RoyRogers escribió:Recuerdo que en los años 80 y principios de los 90 me dejó impresionado este sinte.
Lo solía ver en conciertos de Elton John y Queen y me molaba un montón.
Tenéis algo de información sobre el bicho?
SOS escribió:It's sometimes hard to remember that there was a time when it was impossible to synthesize a realistic acoustic piano sound. In fact, it was as recently as 1984 that Kurzweil demonstrated that it was possible to imitate the piano using PCM-based synthesis. However, the K250 was expensive and, while some players loved its sound, few would have suggested that it was almost indistinguishable from the real thing. Two years later, Roland changed all that...
When the SAS system appeared, it was a revelation. With more than 30 keyboard 'zones' differentiated not just by pitch and brightness, but also by individual formant structures and string enharmonicities, it was far superior to any straightforward sample-replay system. For the first time, you could recreate acoustic and electronic pianos on a range of stage instruments, and — most realistically of all — on the range of domestically styled Roland Digital Pianos.
Of these, the most celebrated was the RD1000 stage piano. Famously adopted by Elton John, this featured a superb 88-note weighted, wooden keyboard housed in a stylish case, accompanied by a stylish pedal unit, and supported by an even more stylish chrome and black stand (the KS11), all of which looked and sounded as good as anything since. It offered just eight voices, but you could tweak these with a three-band EQ, and add chorus and tremolo, storing the results in a further 56 memories, or to 64 memories in an M16C cartridge. The polyphony was stingy by today's standards — just 16 voices for the acoustic pianos, and 12 for the electric-piano emulations — but par for the course in 1986.

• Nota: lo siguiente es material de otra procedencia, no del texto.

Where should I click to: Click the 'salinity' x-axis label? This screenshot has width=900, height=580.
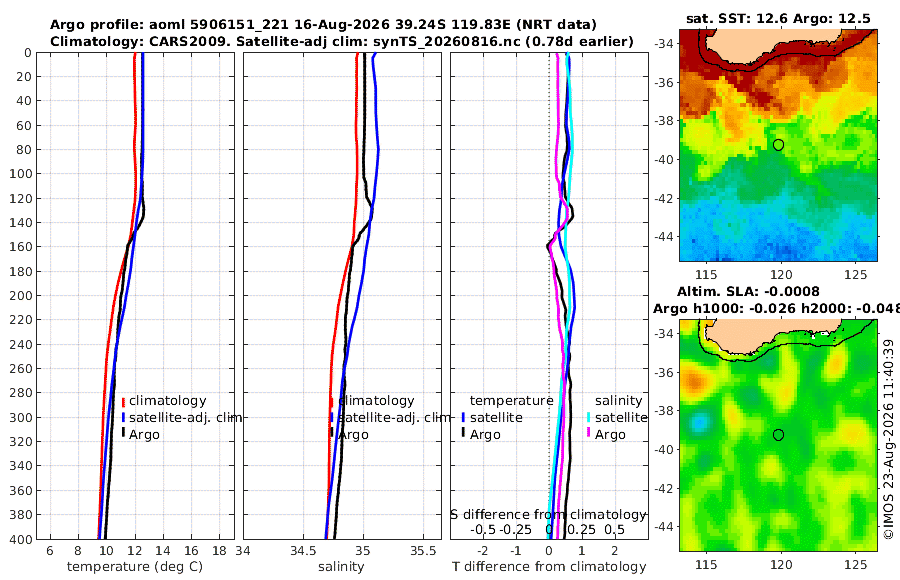coord(342,567)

The same SAS system was available in a MIDI module, the MKS20, which quickly became a standard, but most interesting, perhaps, were the remarkable HP-series domestic pianos, which offered the same sounds without the editing and memories. Instead, they came with dedicated speaker systems built into heavy wooden cases that emulated the resonances and rattles of... umm, heavy wooden cases.

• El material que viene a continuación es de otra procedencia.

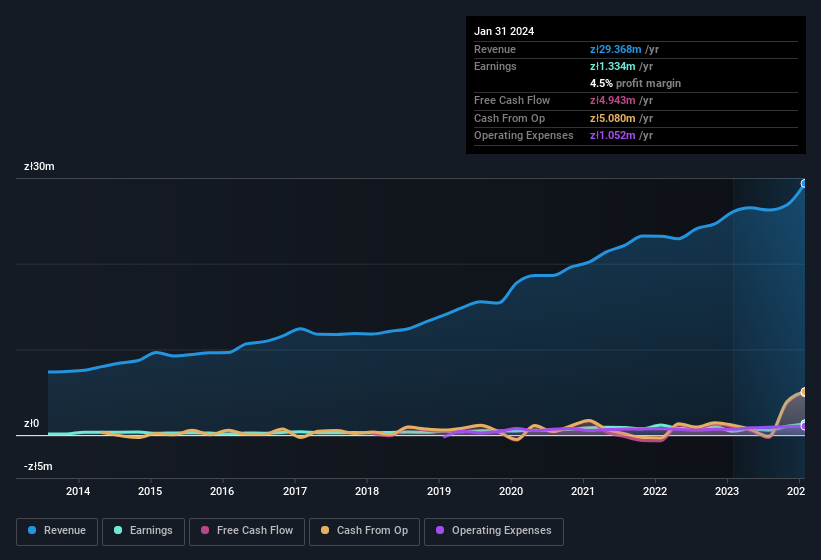Toggle Operating Expenses legend label
821x560 pixels.
click(x=501, y=530)
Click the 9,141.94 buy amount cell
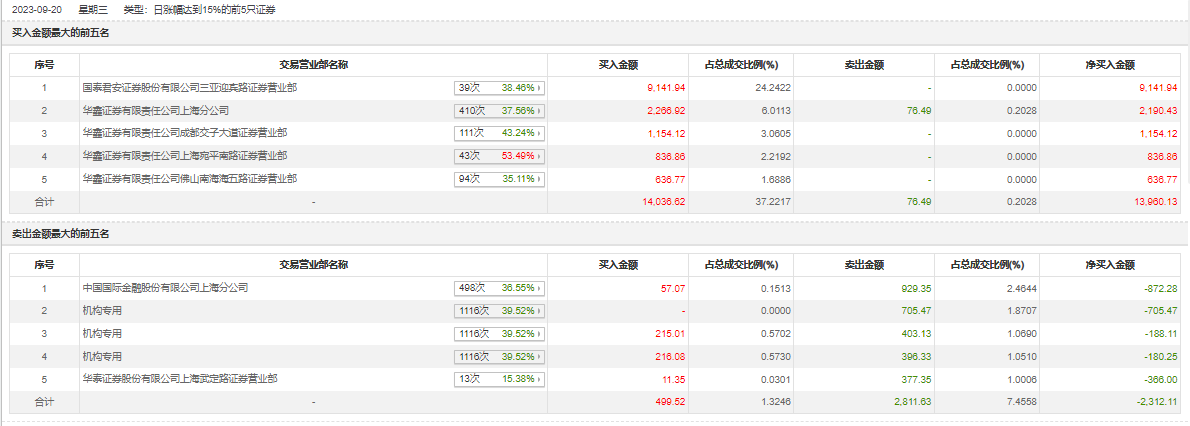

Roland discontinued the original SAS sound generator in 1990, replacing it with 'Advanced SA Synthesis', and then replacing it again in 1996 with a 64-voice stereo implementation. Coupled to improved acoustic design for the domestic/concert pianos and, more recently, a genuine hammer action, these developments have kept Roland at the forefront of the digital piano market for nearly two decades.